GRÜNE fordern Mittel für individuelle Lernförderung

Diagnose ohne Therapie bleibt wertlos

Als unzureichend kritisierte die stellvertretende Vorsitzende der Grünen-Landtagsfraktion, Ina Korter, das Konzept von Kultusminister Busemann zur Dokumentation der individuellen Lernentwicklung. Busemann stelle keine Mittel bereit, um die Lernentwicklung der Schülerinnen und Schüler auch individuell zu fördern. "Diagnose ist nur der erste Schritt. Dann muss aber auch eine Therapie folgen. Sonst bleibt es bei einer sinnlosen Datensammlung", erklärte die Schulexpertin der Grünen.

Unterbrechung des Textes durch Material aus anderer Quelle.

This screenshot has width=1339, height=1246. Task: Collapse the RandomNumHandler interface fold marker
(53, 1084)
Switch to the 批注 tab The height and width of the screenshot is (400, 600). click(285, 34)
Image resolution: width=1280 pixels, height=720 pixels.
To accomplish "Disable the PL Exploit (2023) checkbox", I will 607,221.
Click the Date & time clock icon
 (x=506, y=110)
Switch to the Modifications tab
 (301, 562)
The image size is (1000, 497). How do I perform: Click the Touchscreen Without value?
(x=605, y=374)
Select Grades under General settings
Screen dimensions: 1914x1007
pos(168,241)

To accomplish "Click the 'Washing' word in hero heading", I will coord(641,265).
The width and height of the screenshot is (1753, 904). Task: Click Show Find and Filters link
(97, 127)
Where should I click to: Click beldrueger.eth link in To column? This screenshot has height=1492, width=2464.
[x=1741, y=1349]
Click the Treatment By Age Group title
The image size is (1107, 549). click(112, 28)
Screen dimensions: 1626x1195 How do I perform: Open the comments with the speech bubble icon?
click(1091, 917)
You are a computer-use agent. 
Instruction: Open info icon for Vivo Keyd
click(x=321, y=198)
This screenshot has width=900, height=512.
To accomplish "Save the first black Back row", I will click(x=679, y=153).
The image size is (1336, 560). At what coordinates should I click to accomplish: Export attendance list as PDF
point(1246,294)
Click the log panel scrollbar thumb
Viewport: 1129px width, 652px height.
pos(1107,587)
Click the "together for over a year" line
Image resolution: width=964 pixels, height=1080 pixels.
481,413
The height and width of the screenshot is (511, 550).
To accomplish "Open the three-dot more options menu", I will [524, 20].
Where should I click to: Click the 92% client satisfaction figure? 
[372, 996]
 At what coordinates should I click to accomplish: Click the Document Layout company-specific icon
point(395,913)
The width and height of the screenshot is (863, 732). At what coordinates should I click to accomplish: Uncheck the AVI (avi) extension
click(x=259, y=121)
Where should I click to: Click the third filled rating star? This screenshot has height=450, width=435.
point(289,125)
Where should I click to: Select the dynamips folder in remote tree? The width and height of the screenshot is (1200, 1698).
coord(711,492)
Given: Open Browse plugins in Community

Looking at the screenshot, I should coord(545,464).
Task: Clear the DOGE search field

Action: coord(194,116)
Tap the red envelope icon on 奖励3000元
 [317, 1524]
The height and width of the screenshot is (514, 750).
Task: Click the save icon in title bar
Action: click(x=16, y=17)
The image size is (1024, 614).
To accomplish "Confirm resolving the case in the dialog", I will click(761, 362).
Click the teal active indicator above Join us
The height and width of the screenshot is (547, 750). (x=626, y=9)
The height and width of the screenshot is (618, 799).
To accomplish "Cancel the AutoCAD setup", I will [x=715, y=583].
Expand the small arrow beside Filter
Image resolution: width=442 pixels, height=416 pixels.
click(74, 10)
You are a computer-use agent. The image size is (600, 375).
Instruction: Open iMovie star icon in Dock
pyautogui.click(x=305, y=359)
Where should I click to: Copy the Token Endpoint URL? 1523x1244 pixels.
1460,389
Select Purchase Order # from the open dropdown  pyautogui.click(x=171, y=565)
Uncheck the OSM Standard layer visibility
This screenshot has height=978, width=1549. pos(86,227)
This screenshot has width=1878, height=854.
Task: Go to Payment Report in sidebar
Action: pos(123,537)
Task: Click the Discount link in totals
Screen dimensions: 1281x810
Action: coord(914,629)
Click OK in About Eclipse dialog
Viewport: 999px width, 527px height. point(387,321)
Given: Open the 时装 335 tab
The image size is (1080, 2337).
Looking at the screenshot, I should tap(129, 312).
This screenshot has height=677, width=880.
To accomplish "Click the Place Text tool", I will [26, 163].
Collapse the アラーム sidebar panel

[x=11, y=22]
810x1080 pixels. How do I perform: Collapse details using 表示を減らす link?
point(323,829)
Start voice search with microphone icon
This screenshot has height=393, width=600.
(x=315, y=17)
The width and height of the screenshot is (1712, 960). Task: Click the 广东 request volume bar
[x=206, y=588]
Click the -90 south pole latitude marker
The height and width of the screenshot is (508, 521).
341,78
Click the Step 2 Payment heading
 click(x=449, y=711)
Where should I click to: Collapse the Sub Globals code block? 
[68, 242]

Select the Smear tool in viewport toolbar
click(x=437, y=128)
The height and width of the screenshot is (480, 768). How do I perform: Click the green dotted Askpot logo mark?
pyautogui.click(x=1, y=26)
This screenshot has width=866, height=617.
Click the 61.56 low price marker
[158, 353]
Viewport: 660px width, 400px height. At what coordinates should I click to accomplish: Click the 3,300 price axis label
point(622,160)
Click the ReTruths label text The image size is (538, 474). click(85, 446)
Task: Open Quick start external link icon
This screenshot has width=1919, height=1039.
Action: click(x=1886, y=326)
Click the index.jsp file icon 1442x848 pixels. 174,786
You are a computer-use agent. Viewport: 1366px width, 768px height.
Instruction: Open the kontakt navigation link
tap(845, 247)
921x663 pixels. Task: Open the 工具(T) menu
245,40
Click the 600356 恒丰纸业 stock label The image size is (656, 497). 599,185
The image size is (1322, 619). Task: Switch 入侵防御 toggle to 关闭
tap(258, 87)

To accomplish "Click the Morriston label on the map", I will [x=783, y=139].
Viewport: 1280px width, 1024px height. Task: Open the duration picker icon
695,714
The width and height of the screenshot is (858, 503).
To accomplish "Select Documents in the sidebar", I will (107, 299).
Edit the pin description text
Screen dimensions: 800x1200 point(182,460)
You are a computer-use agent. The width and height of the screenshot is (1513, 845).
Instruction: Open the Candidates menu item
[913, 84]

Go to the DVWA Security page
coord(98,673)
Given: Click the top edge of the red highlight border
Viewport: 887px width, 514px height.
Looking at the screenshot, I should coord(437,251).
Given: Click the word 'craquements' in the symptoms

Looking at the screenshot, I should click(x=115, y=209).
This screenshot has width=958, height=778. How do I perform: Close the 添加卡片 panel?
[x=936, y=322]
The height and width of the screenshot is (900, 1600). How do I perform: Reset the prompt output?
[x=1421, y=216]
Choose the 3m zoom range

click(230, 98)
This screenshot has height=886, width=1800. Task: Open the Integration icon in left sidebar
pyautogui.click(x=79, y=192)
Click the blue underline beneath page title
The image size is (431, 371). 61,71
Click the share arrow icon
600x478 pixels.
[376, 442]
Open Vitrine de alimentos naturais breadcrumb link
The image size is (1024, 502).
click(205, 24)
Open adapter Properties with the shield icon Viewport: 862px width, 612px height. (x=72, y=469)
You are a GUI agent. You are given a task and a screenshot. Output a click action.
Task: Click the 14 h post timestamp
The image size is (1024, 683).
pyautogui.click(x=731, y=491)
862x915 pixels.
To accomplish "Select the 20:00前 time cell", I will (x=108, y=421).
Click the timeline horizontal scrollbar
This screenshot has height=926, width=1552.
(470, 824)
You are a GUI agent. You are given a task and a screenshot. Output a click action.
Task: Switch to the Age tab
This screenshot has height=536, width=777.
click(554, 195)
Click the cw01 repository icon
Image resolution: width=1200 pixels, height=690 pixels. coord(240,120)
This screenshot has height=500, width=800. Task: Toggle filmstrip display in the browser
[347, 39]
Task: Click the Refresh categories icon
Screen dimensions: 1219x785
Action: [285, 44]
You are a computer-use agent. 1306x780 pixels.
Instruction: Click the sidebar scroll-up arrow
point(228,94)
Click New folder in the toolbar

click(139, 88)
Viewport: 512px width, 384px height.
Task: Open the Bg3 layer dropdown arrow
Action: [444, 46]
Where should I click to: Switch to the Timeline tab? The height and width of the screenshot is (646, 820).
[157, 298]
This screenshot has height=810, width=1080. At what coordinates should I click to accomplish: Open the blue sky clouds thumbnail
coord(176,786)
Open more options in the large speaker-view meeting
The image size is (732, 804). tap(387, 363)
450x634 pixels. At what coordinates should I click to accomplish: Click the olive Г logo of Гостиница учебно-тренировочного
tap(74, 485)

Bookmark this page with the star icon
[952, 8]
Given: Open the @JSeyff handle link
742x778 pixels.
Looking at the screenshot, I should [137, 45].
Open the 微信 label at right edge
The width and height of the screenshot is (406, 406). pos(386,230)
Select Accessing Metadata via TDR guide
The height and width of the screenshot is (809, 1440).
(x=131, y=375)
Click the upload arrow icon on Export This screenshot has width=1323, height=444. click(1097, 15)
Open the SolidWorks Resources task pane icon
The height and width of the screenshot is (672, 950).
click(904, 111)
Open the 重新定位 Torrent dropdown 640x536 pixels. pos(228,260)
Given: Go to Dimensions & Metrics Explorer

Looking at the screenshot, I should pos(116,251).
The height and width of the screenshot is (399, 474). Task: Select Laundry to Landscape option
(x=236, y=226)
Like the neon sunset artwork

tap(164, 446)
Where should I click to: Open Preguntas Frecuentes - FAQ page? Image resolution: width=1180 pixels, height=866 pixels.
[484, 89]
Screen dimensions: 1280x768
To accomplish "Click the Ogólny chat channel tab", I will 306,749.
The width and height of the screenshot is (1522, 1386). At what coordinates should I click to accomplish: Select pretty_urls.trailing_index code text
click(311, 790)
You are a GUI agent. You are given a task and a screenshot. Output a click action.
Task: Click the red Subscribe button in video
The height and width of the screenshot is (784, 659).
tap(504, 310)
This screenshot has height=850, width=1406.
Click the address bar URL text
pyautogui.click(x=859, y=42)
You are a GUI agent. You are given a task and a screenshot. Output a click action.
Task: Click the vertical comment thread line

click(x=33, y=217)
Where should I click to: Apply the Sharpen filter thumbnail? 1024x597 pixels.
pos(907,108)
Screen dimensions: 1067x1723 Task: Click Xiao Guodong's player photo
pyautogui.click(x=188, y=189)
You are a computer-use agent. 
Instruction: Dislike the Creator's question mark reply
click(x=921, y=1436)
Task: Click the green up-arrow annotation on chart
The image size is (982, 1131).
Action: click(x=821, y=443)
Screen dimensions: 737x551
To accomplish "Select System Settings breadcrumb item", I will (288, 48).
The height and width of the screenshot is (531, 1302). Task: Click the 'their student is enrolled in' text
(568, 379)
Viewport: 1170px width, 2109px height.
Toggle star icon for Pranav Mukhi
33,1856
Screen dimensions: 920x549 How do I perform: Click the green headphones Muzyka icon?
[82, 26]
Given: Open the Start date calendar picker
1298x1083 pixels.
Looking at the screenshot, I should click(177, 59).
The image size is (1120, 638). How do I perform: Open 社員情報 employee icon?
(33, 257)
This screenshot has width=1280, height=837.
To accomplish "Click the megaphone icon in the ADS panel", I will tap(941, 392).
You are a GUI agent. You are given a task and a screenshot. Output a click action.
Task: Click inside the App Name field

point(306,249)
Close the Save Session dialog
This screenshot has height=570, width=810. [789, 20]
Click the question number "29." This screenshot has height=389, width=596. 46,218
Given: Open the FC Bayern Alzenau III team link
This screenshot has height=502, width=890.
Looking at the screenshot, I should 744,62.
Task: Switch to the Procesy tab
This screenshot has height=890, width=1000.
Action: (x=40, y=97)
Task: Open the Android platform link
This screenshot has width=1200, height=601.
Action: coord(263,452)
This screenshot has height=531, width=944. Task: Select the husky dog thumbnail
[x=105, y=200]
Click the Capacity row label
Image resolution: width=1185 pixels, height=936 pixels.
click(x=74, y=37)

Korter schlug vor, Mittel für die individuelle Förderung einzusetzen, die durch einen Verzicht auf das Sitzenbleiben eingespart werden können. "In Niedersachsen bleibt jeder dritte Schüler einmal in seiner Schulzeit sitzen. Diese Schulzeitverlängerung kostet das Land pro Jahr 80 Millionen €. Mit diesem Geld könnten sinnvollere Förderkonzepte entwickelt werden", so Korter. Die Grünen werden in dieser Woche einen Antrag mit dieser Zielsetzung in den Landtag einbringen.